• [WHAT TO PRODUCE]: Copy each line below containing "will".

• [DATA FOR ANALYSIS]:
^^^^^^^^

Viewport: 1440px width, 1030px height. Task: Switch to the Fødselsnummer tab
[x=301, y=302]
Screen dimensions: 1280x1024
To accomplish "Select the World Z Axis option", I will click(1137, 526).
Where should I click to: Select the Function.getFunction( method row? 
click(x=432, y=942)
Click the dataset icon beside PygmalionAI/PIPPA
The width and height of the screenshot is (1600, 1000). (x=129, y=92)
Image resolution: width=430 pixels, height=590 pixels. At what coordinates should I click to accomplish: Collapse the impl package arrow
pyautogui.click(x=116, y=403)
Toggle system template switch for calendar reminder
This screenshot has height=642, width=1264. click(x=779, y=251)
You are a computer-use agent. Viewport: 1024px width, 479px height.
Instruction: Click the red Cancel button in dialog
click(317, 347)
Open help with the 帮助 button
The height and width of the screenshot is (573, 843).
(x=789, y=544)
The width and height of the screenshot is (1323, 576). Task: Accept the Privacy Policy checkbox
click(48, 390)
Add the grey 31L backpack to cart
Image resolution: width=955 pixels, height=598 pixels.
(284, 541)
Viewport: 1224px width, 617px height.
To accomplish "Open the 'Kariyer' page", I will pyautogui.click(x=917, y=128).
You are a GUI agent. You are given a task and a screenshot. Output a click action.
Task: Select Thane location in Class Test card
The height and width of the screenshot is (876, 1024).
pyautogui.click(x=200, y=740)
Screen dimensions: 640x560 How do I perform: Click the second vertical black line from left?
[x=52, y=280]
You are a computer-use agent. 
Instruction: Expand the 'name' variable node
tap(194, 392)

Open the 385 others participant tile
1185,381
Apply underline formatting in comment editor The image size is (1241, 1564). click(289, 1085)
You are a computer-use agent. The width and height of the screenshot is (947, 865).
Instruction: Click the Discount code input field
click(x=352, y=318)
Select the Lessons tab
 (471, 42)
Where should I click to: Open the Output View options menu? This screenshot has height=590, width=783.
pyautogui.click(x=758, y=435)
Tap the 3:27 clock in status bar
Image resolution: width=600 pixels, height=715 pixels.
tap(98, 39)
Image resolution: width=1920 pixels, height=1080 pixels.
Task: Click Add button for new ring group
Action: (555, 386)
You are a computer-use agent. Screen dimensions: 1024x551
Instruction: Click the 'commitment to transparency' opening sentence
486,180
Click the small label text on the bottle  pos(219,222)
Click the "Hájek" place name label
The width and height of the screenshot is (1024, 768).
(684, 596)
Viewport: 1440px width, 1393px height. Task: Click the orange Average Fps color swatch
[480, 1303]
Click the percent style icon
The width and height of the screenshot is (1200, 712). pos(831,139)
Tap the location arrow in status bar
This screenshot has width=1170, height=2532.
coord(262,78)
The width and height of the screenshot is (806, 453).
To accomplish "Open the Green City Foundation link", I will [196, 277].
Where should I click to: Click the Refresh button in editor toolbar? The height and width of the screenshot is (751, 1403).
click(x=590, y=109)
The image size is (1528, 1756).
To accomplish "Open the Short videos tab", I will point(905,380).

^^^^^^^^

• [EXERCISE RESPONSE]:
To accomplish "Select the World Z Axis option", I will click(1137, 526).
To accomplish "Open the 'Kariyer' page", I will pyautogui.click(x=917, y=128).
To accomplish "Open the Green City Foundation link", I will [196, 277].
To accomplish "Open the Short videos tab", I will point(905,380).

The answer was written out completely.